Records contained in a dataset
* * * *

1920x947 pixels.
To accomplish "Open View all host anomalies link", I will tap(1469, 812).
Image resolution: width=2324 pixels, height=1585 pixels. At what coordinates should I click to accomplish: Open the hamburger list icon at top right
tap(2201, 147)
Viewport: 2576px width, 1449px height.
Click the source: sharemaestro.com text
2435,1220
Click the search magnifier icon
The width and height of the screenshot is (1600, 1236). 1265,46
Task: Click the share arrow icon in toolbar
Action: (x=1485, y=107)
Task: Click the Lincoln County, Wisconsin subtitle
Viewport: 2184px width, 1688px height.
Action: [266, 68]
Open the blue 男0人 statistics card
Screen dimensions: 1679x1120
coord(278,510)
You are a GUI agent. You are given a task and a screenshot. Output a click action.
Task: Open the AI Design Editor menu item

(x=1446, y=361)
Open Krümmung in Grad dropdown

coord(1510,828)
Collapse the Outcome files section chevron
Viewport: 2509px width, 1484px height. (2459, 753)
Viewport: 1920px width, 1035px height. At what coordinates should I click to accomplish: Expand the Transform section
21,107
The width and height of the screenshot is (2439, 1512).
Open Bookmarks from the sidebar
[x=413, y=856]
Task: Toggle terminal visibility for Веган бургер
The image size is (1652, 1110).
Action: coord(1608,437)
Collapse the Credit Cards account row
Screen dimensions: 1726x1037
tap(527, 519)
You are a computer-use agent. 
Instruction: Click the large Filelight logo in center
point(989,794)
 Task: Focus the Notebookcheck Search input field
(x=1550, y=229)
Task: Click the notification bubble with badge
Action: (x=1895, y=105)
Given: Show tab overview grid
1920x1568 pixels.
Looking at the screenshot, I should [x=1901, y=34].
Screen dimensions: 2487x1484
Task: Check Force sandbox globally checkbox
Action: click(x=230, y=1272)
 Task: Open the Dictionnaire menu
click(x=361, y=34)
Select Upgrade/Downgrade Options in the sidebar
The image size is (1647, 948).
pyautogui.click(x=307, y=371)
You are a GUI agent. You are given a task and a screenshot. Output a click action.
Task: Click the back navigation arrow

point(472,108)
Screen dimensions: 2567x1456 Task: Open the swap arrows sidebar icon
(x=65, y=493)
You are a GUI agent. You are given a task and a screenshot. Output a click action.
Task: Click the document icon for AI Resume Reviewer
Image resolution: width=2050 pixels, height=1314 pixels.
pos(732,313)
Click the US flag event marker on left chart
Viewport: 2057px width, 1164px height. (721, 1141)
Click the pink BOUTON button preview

* * * *

_Your objective_
The records above are to be printed in full, exactly as they appear.

_Result of this task_
1920x947 pixels.
To accomplish "Open View all host anomalies link", I will tap(1469, 812).
Image resolution: width=2324 pixels, height=1585 pixels. At what coordinates should I click to accomplish: Open the hamburger list icon at top right
tap(2201, 147)
Viewport: 2576px width, 1449px height.
Click the source: sharemaestro.com text
2435,1220
Click the search magnifier icon
The width and height of the screenshot is (1600, 1236). 1265,46
Task: Click the share arrow icon in toolbar
Action: (x=1485, y=107)
Task: Click the Lincoln County, Wisconsin subtitle
Viewport: 2184px width, 1688px height.
Action: [266, 68]
Open the blue 男0人 statistics card
Screen dimensions: 1679x1120
coord(278,510)
You are a GUI agent. You are given a task and a screenshot. Output a click action.
Task: Open the AI Design Editor menu item

(x=1446, y=361)
Open Krümmung in Grad dropdown

coord(1510,828)
Collapse the Outcome files section chevron
Viewport: 2509px width, 1484px height. (2459, 753)
Viewport: 1920px width, 1035px height. At what coordinates should I click to accomplish: Expand the Transform section
21,107
The width and height of the screenshot is (2439, 1512).
Open Bookmarks from the sidebar
[x=413, y=856]
Task: Toggle terminal visibility for Веган бургер
The image size is (1652, 1110).
Action: coord(1608,437)
Collapse the Credit Cards account row
Screen dimensions: 1726x1037
tap(527, 519)
You are a computer-use agent. 
Instruction: Click the large Filelight logo in center
point(989,794)
 Task: Focus the Notebookcheck Search input field
(x=1550, y=229)
Task: Click the notification bubble with badge
Action: (x=1895, y=105)
Given: Show tab overview grid
1920x1568 pixels.
Looking at the screenshot, I should [x=1901, y=34].
Screen dimensions: 2487x1484
Task: Check Force sandbox globally checkbox
Action: click(x=230, y=1272)
 Task: Open the Dictionnaire menu
click(x=361, y=34)
Select Upgrade/Downgrade Options in the sidebar
The image size is (1647, 948).
pyautogui.click(x=307, y=371)
You are a GUI agent. You are given a task and a screenshot. Output a click action.
Task: Click the back navigation arrow

point(472,108)
Screen dimensions: 2567x1456 Task: Open the swap arrows sidebar icon
(x=65, y=493)
You are a GUI agent. You are given a task and a screenshot. Output a click action.
Task: Click the document icon for AI Resume Reviewer
Image resolution: width=2050 pixels, height=1314 pixels.
pos(732,313)
Click the US flag event marker on left chart
Viewport: 2057px width, 1164px height. (721, 1141)
Click the pink BOUTON button preview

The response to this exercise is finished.